* Assignment *
Copy the records below line by line and word for word, from the very first line through the line with "Viewport: 833px width, 496px height.", omitting each picture.

--------------------

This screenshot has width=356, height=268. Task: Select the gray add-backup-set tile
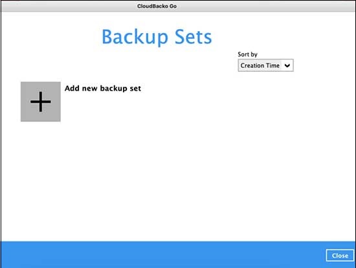click(x=41, y=102)
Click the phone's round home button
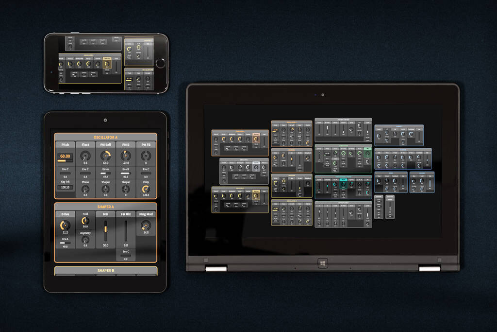 pos(160,63)
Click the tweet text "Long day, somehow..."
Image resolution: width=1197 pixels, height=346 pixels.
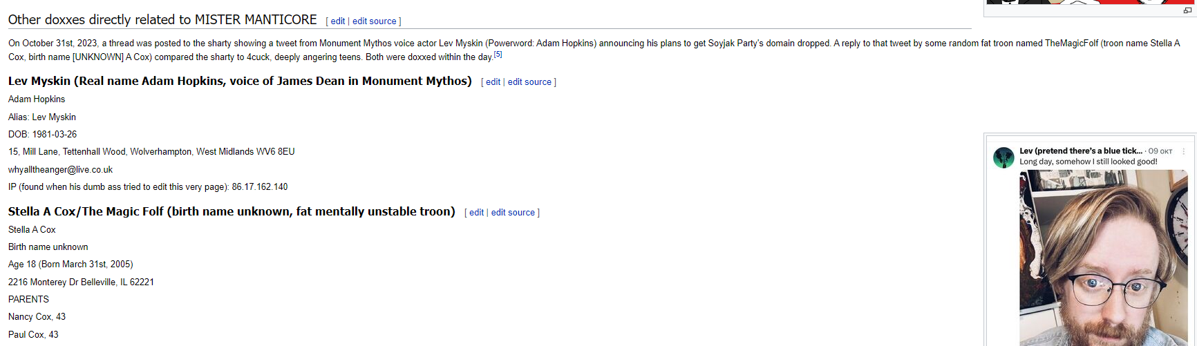tap(1088, 162)
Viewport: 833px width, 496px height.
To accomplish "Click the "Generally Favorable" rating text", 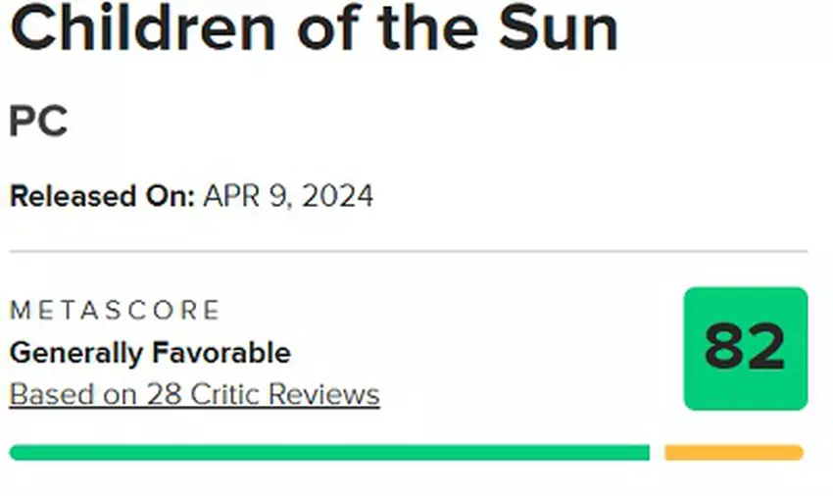I will click(x=150, y=352).
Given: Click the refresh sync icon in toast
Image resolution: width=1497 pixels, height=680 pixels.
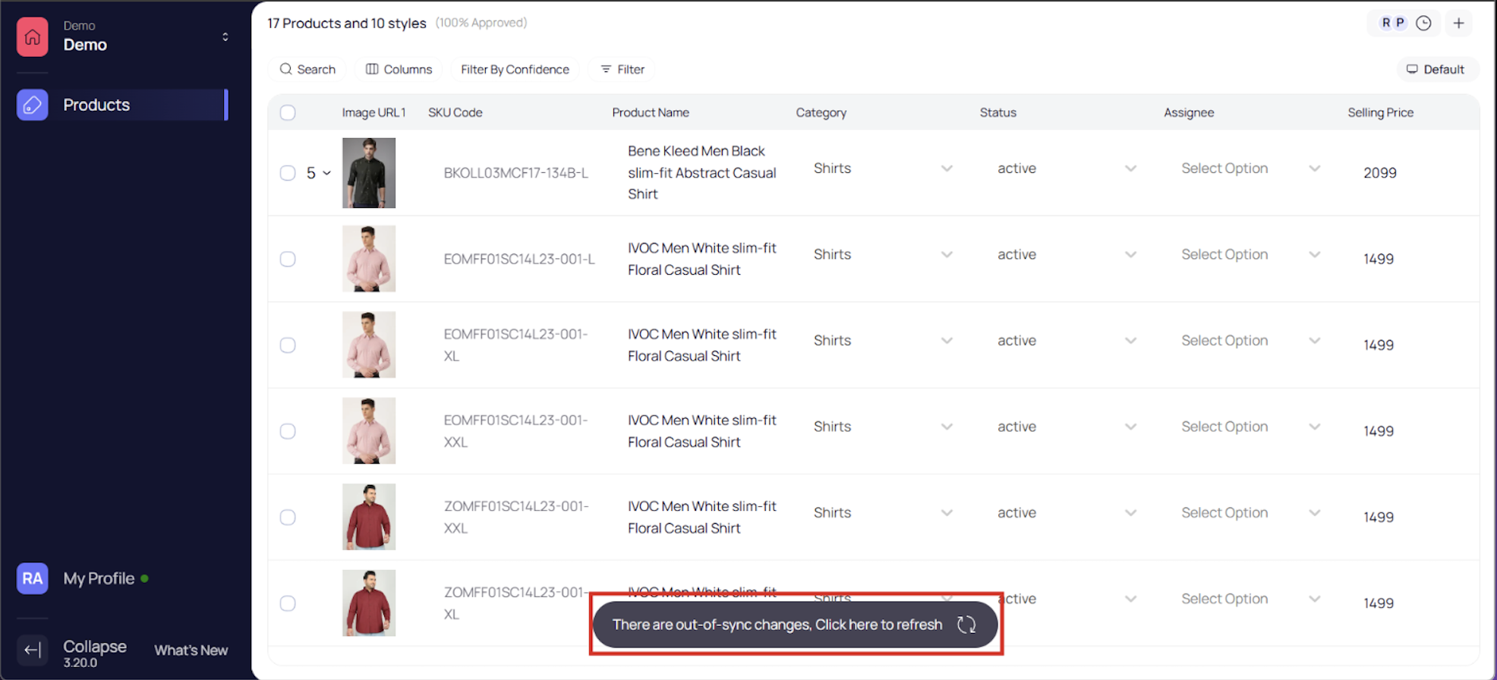Looking at the screenshot, I should [966, 625].
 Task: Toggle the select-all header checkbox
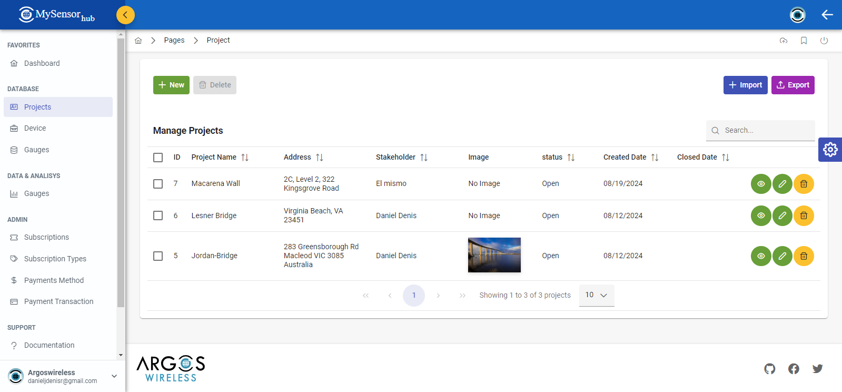158,158
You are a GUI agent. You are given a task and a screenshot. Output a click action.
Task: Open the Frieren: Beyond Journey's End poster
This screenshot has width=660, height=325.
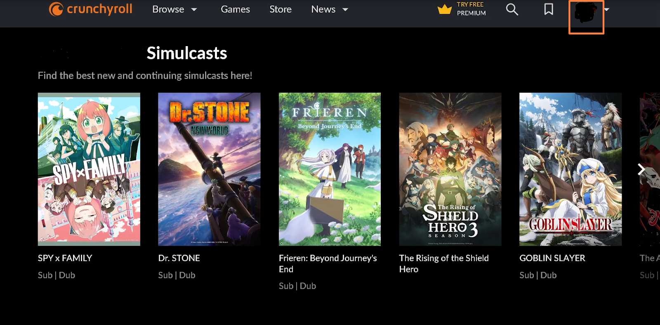point(330,169)
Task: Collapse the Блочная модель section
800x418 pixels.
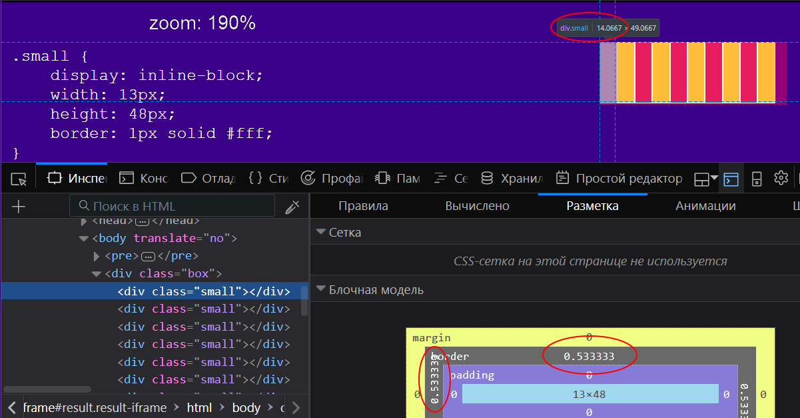Action: 320,290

--------------------

* Output of the exercise *
This screenshot has width=356, height=268. Task: Select the gray add-backup-set tile
click(x=41, y=102)
Click the phone's round home button
 pos(160,63)
Click the tweet text "Long day, somehow..."
Image resolution: width=1197 pixels, height=346 pixels.
tap(1088, 162)
Viewport: 833px width, 496px height.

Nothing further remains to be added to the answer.